Così come è necessario, si stanno riaprendo le attività del commercio umano. Tuttavia, il pericolo di contagio non è cessato, anzi, è molto più elevato che il 20 febbraio 2020 quando si scoprì il primo caso ed iniziò la tragedia.
Ora i portatori di Coronavirus sono molto più numerosi e si trovano ovunque.
Contrariamente all’esibizione macroscopica di rilassamento generale, la “Fase 2” è più pericolosa della “Fase 1”.
E’ evidente che si debbano assolutamente riaprire tutte le attività produttive con urgenza e con ogni mezzo, ma è parimenti evidente che vanno aperte in tutta sicurezza, pena il baratro economico e sanitario.
Per le uniche protezioni che abbiamo, sono le “norme di sicurezza”, cioè: il DISTANZIAMENTO, le MASCHERINE, i GUANTI ed il DIVIETO DI ASSEMBRAMENTO IN LUOGO CHIUSO.

_Obiettivo del compito_
Estrai per intero il testo sulla riapertura delle attività nella Fase 2, riproducendolo parola per parola. I record riportati non hanno alcun ruolo in questo esercizio.

_Elenco dei dati_
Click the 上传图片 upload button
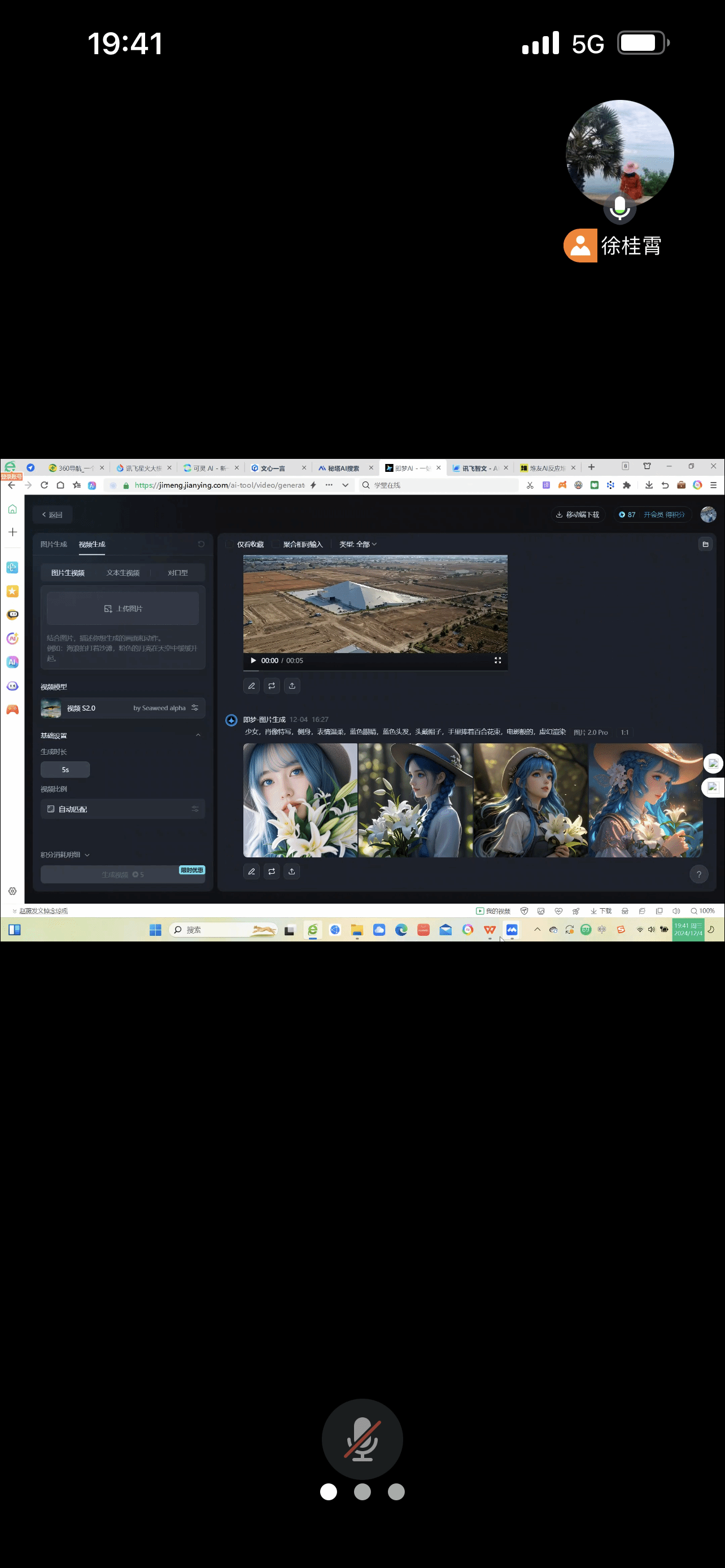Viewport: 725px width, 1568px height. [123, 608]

...

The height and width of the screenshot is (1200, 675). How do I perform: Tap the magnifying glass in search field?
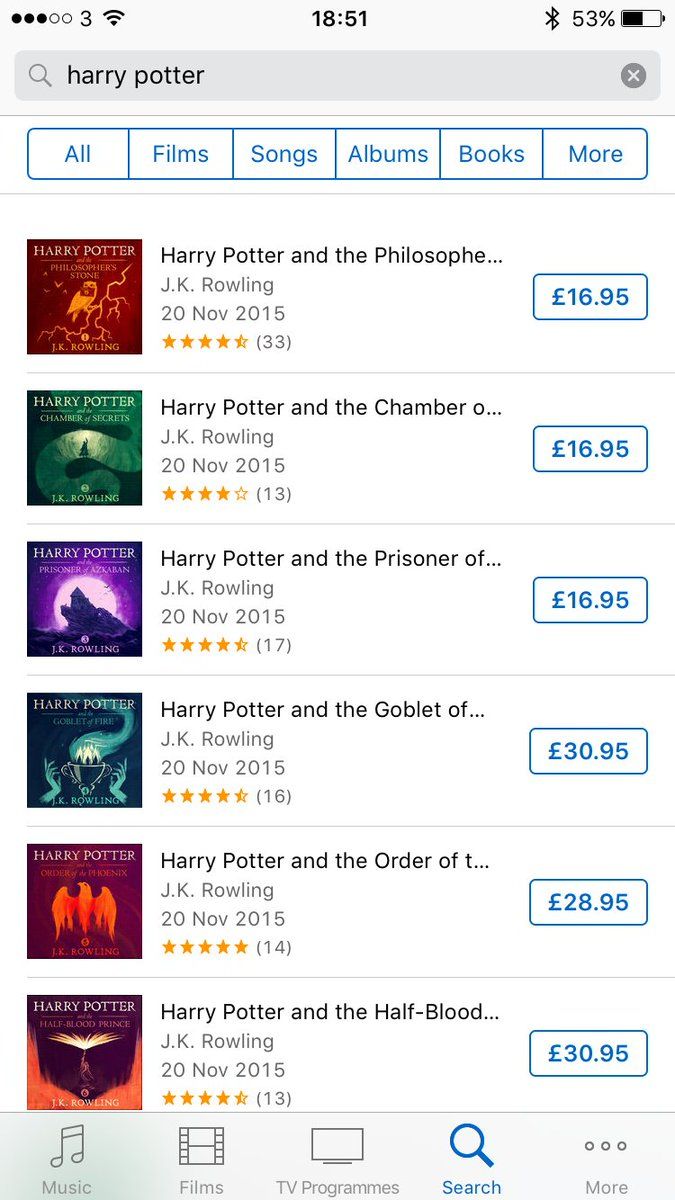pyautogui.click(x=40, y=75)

--

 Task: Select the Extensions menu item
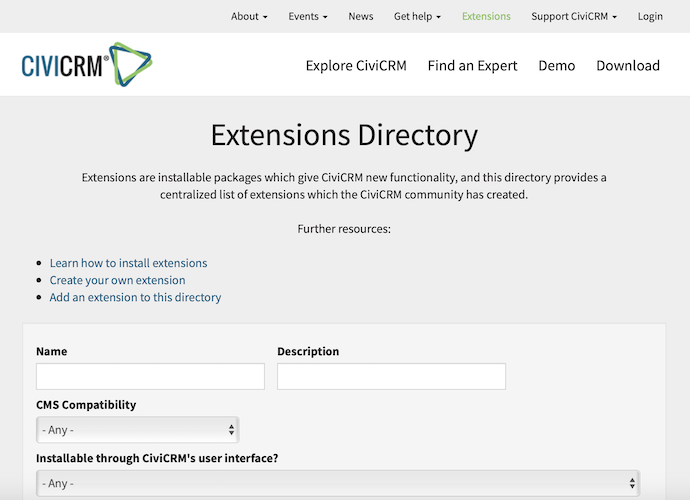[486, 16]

_Risultato del compito_
Così come è necessario, si stanno riaprendo le attività del commercio umano. Tuttavia, il pericolo di contagio non è cessato, anzi, è molto più elevato che il 20 febbraio 2020 quando si scoprì il primo caso ed iniziò la tragedia.
Ora i portatori di Coronavirus sono molto più numerosi e si trovano ovunque.
Contrariamente all’esibizione macroscopica di rilassamento generale, la “Fase 2” è più pericolosa della “Fase 1”.
E’ evidente che si debbano assolutamente riaprire tutte le attività produttive con urgenza e con ogni mezzo, ma è parimenti evidente che vanno aperte in tutta sicurezza, pena il baratro economico e sanitario.
Per le uniche protezioni che abbiamo, sono le “norme di sicurezza”, cioè: il DISTANZIAMENTO, le MASCHERINE, i GUANTI ed il DIVIETO DI ASSEMBRAMENTO IN LUOGO CHIUSO.